Il dato più intuitivo riguarda gli anziani. “Nel tempo gli affetti si perdono e non sempre abbiamo la fortuna di avere accanto familiari che ci vogliono bene. Ma l’età più avanzata può essere anche un momento di serenità se il bilancio che si fa della propria vita è positivo. Ovvio che poi il rischio di malattie fisiche, la perdita di mobilità o memoria peggiorano la solitudine e di conseguenza la salute mentale”.
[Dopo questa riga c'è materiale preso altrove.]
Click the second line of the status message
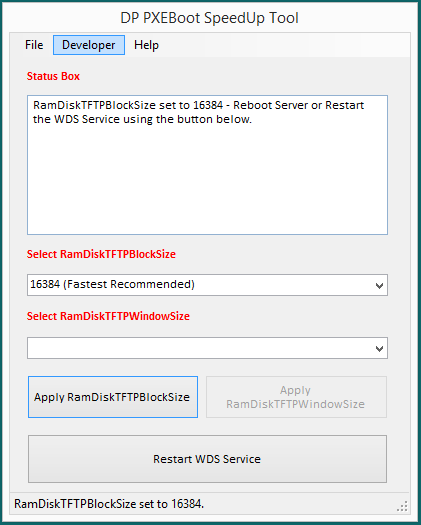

  • QUANDO DIVENTA SOFFERENZA
    Chiunque, anche se anziano, se sta bene fa progetti per il futuro. Smettere di farne è segnale che qualcosa non va. Sentirsi soli può avere un impatto reale sulla nostra salute portandoci ad abitudini di vita malsane, come fumare o trascurare visite e controlli medici. Questo stato è associato al declino della salute fisica, di quella mentale e della cognizione. “È un fattore di rischio per la depressione che a sua volta porta ad abuso di sostanze e, in un circolo vizioso, acuisce l’isolamento – spiega lo psichiatra-. Può portare anche a disturbi più gravi di tipo psicotico, come la perdita di contatto con la realtà e l’immersione in un mondo di fantasia”.

    • COME CONTRASTARLA
    Quando la solitudine si trasforma in sofferenza diventa importante avere le informazioni necessarie per chiedere aiuto a servizi specialistici, senza dividere tra dolore fisico, psichico e inadeguatezza sociale, perché “sono tre aspetti di un unico caso di disagio”.

    Può essere oggettiva, legata allo sfaldamento delle strutture sociali. In questo caso, spiega lo psichiatra, per contrastarla servono per gli anziani politiche e servizi sociali per favorire ad esempio l’autonomia negli spostamenti, il contatto con persone vicine e in grado di intervenire, centri di socialità come gli Alzheimer caffè. “Se soggettiva andrebbe stimolata la promozione di incontri di sensibilizzazione in scuole, manifestazioni culturali e pubbliche sul valore della compagnia umana e della solidarietà”.

    • IL LATO POSITIVO
    Ma vivere momenti di solitudine non è necessariamente qualcosa di negativo. “Sono indicati nella vita per riflettere, come anche i momenti di introversione e di malinconia possono aiutare a raccogliersi dopo una sconfitta per poi ricominciare”. Però per non esserne schiacciati bisogna essere attrezzati. “Avere una rete di persone che ci vogliono bene è fondamentale per la nostra salute. Chi ha stabilito rapporti solidi con persone significative, li ha interiorizzati, è sicuro della sua situazione affettiva e può affrontare una solitudine anche tremenda come quella degli astronauti”. Chi invece ha avuto un’esperienza di accudimento carente è più vulnerabile. “Le esperienze che ci segnano sono quelle più precoci: se abbiamo avuto genitori che si sono presi cura di noi ci portiamo dentro la loro immagine rassicurante; ma se siamo cresciuti privi del calore emotivo necessario avremo sempre bisogno di appoggiarci a qualcuno o qualcosa, come alcol o farmaci ansiolitici”, spiega lo psichiatra.

    • LA SAGGEZZA COME DIFESA
    C’è un legame, secondo lo studio, tra solitudine e saggezza, intesa come conoscenza generale della vita; gestione delle emozioni; empatia, compassione, altruismo e senso di giustizia; intuizione; accettazione di valori divergenti; capacità di prendere decisioni rapide ed efficaci quando necessario. Essere saggi in qualche modo ci protegge dalla solitudine. “Il riferimento alla saggezza come possibilità di salvezza è interessante – commenta Cro – rimanda a una visione più orientale della vita, che recupera dimensioni non legate solo alla produzione di ricchezza e beni, con cui oggi misuriamo il valore delle nostre vite, ma a un valore di compassione, di empatia con gli altri. Questo spiega come si possa essere felici o meno in diverse fasi della vita. Il segreto della felicità potrebbe essere proprio questo: mantenere la sintonia emotiva con le persone che ci circondano”.